[Extract]
Appleby discussed the differences between EGRIFTA and Serostim, a synthetic version of Human Growth Hormone that is FDA approved for the treatment of HIV-related wasting and weight loss. In its trials, Serostim also reversed the effects of lipodystrophy, but the FDA was not convinced that the risks associated with Serastim outweighed its benefits with lipodystrophy, and did not approve it for that purpose.
The differences between Serostim and EGRIFTA are significant. Serostim (generic name: somatropin) is a daily injection of a synthetic hormone that often comes with severe side effects including joint and muscle pain, swelling, and an increase in glucose levels in the bloodstream that can increase the risk of diabetes. The desired effects of Serostim begin to be visible after a few weeks on the drug, and the monthly cost is a staggering $10,000. EGRIFTA (generic name: tesamorelin) is a daily injection of a drug that causes the body to produce its own growth hormone. The possible side effects, including fluid retention, pain, rash and glucose intolerance, are mild in comparison to Serostim. The good results begin to be visible in three months, and the monthly cost of treatment is a less staggering $2,900.
EGRIFTA will not reverse facial wasting and will not increase arm or leg width. It does not address the kind of fat that is acquired through overeating and not exercising. It specifically targets fat surrounding the internal organs in the abdomen.
Appleby described the trials that led to the FDA approval of EGRIFTA. No one with an active malignancy was allowed to participate, and all participants had to be off Serostim for at least 6 months. Those in the study were also asked to follow a healthy diet and exercise routine. The critical results were calculated not in weight but in fat distribution measurements. Steve was one of the participants in those trials who experienced a satisfying reduction of his lipohypertrophy, and then its unfortunate return after the treatments ended.

[Exercise]
Rewrite the passage about EGRIFTA, starting at "EGRIFTA will not" and ending at "the treatments ended.", replacing "abdomen" with "midsection".

Collected data
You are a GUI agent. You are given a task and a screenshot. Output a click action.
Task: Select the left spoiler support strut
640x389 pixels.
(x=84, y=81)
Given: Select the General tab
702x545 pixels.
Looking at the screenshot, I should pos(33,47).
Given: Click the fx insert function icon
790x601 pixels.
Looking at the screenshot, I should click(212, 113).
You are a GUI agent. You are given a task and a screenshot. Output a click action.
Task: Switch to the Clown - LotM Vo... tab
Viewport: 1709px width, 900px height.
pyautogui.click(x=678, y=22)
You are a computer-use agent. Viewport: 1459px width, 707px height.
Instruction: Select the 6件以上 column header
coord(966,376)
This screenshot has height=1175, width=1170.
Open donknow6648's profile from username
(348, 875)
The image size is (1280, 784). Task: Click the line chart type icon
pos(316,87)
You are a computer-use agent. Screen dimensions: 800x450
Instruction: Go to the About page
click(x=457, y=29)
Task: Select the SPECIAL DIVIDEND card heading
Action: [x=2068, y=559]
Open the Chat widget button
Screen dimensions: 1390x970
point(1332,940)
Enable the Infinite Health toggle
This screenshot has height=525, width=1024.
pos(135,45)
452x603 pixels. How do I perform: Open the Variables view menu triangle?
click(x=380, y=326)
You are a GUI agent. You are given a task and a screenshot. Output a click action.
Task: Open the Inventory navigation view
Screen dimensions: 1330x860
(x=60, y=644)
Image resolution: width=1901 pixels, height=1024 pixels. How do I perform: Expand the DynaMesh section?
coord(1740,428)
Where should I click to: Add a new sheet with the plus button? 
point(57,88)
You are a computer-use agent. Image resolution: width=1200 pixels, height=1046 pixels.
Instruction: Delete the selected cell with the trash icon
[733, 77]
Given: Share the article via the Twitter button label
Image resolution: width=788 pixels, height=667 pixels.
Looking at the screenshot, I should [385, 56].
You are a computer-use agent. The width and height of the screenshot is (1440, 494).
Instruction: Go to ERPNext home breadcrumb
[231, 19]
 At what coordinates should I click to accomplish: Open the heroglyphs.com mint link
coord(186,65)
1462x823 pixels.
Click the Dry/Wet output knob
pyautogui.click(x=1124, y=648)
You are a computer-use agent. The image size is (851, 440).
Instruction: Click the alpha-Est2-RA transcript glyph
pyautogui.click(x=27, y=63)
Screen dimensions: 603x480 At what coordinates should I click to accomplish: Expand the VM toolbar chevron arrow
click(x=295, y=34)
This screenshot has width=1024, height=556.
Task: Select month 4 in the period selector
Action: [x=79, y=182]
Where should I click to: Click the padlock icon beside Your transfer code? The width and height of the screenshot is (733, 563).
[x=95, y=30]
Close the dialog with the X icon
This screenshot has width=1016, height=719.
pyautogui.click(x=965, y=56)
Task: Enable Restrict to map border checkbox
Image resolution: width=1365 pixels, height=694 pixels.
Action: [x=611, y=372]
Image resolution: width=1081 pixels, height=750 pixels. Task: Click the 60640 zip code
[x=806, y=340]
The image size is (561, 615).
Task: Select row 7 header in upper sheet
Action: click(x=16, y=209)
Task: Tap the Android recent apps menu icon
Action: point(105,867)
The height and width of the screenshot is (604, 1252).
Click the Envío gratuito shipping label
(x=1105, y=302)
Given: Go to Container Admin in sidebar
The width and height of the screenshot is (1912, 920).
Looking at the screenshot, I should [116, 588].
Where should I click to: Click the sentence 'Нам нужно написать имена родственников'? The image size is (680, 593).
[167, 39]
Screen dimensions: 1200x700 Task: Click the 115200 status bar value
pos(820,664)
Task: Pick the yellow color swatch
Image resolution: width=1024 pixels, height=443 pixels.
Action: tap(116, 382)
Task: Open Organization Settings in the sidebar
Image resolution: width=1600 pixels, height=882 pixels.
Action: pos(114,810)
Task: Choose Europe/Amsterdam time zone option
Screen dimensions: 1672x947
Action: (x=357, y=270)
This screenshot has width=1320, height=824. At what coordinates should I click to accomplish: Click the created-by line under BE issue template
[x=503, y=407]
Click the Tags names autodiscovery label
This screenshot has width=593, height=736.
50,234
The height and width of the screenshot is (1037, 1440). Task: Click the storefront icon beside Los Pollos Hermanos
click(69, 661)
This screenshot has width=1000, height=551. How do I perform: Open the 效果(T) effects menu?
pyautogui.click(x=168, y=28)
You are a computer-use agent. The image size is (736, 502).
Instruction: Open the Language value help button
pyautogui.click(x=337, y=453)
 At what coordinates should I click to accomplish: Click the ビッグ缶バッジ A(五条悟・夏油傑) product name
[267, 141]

[Your response]
EGRIFTA will not reverse facial wasting and will not increase arm or leg width. It does not address the kind of fat that is acquired through overeating and not exercising. It specifically targets fat surrounding the internal organs in the midsection.
Appleby described the trials that led to the FDA approval of EGRIFTA. No one with an active malignancy was allowed to participate, and all participants had to be off Serostim for at least 6 months. Those in the study were also asked to follow a healthy diet and exercise routine. The critical results were calculated not in weight but in fat distribution measurements. Steve was one of the participants in those trials who experienced a satisfying reduction of his lipohypertrophy, and then its unfortunate return after the treatments ended.